Rację ma apelacja, że Sąd Okręgowy wymierzając karę oskarżonemu nie uwzględnił treści opinii uzupełniającej wydanej przez biegłych psychiatrów (k.611), z której wynika, że na ukształtowanie się dyssocjalnych cech osobowości oskarżonego miały niewłaściwe wzorce środowiskowe i niedostatki edukacyjno –wychowawcze. Nie można jednak uznać , że nieuwzględnienie tej opinii doprowadziło do wymierzenia kary rażąco surowej. Wymiar kary wobec osób o osobowości dyssocjalnej wymaga sięgania po kary surowe, bo tylko takie mogą spełnić cele prewencyjne kary. Z przywołanej w apelacji opinii wynika, że typowe dla oskarżonego są zachowania agresywne w stanie nietrzeźwości, biegli określili je jako stereotypowe.
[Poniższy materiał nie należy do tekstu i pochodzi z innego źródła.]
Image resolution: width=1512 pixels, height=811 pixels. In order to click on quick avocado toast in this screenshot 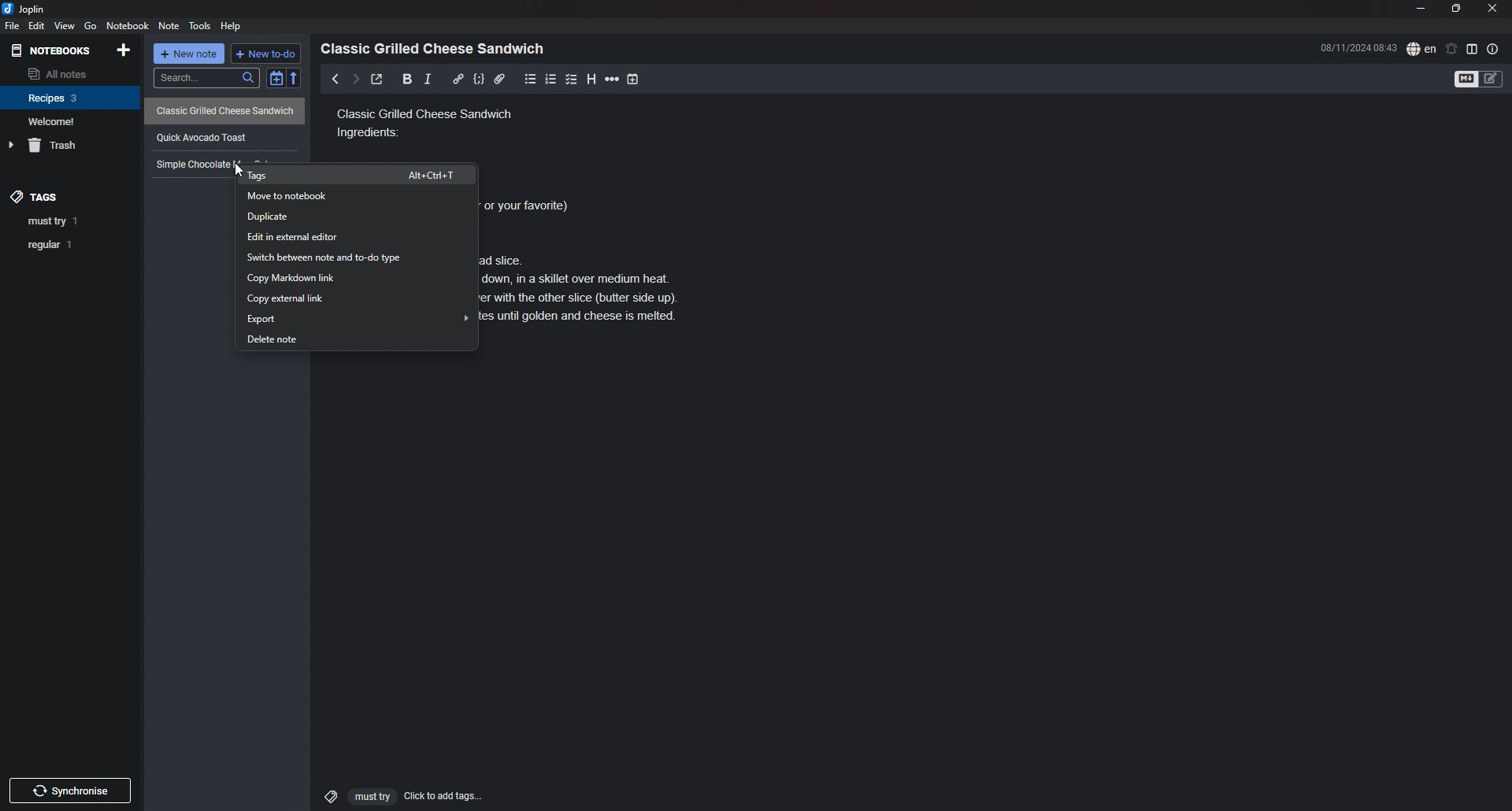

Ta cecha oskarżonego uzasadniała także sięgnięcie po wymiar surowej kary pozbawienia, by spełnić prewencyjne cele kary.

Granice kary stanowi stopień zawinienie i stopień społecznej szkodliwości czynu. Sąd Okręgowy przyjął, że oskarżony działając z zamiarem ewentualnym spowodował ciężkie obrażenia ciała a skutek w postaci śmierci mógł przewidzieć. Zamiar ewentualny spowodowania ciężkich obrażeń ciała był zbliżony do bezpośredniego z uwagi na intensywność przemocy, zadawanie uderzeń i kopnięć w głowę pokrzywdzonego, nie mogącego się skutecznie bronić. Następstwem spowodowania ciężkiego uszczerbku na zdrowiu była śmierć pokrzywdzonego, którą oskarżony mógł przewidzieć. Popełnienie tego czynu wiązało się z jaskrawym niezachowaniem ostrożności, o której stanowi art.9 § 2k.k. Mając na uwadze powyższe okoliczności nie można uznać, by kara 10 lat pozbawienia wolności przekraczała stopień zawinienia i stołecznej szkodliwości czynu.

Przestępstwo określone w art.156 § 3k.k. zagrożone jest karą do 12 lat pozbawienia wolności. Wymierzona oskarżonemu kara nie jest karą najwyższą, jest karą sprawiedliwą zważywszy na fakt, że jedyną istotną okolicznością łagodzącą było zawiadomienie przez oskarżonego o pobiciu i wezwanie pomocy poprzez telefon alarmowy 112.

Z tych względów zarzut rażącej surowości kary pozbawienia wolności wymierzonej oskarżonemu uznano za niezasadny w stopniu oczywistym.

Niezasadny jest także zarzut wymierzenia zadośćuczynienia w zbyt wysokiej kwocie. Pamiętać trzeba, że zadośćuczynienie nie może mieć charakteru symbolicznego, taki charakter miałoby określenie zadośćuczynienie w kwotach po 1000 złotych o co wnosi apelacja. Zasądzając zadośćuczynienie Sąd Okręgowy uwzględnił całokształt okoliczności sprawy. Mając na względzie, że zasądzone kwoty odszkodowania nie są niewspółmiernie wysokie, także w części dotyczącej środka karnego apelację należało uznać za niezasadną.

O kosztach procesu orzeczono na podstawie art.636, 633 i 624 k.p.k.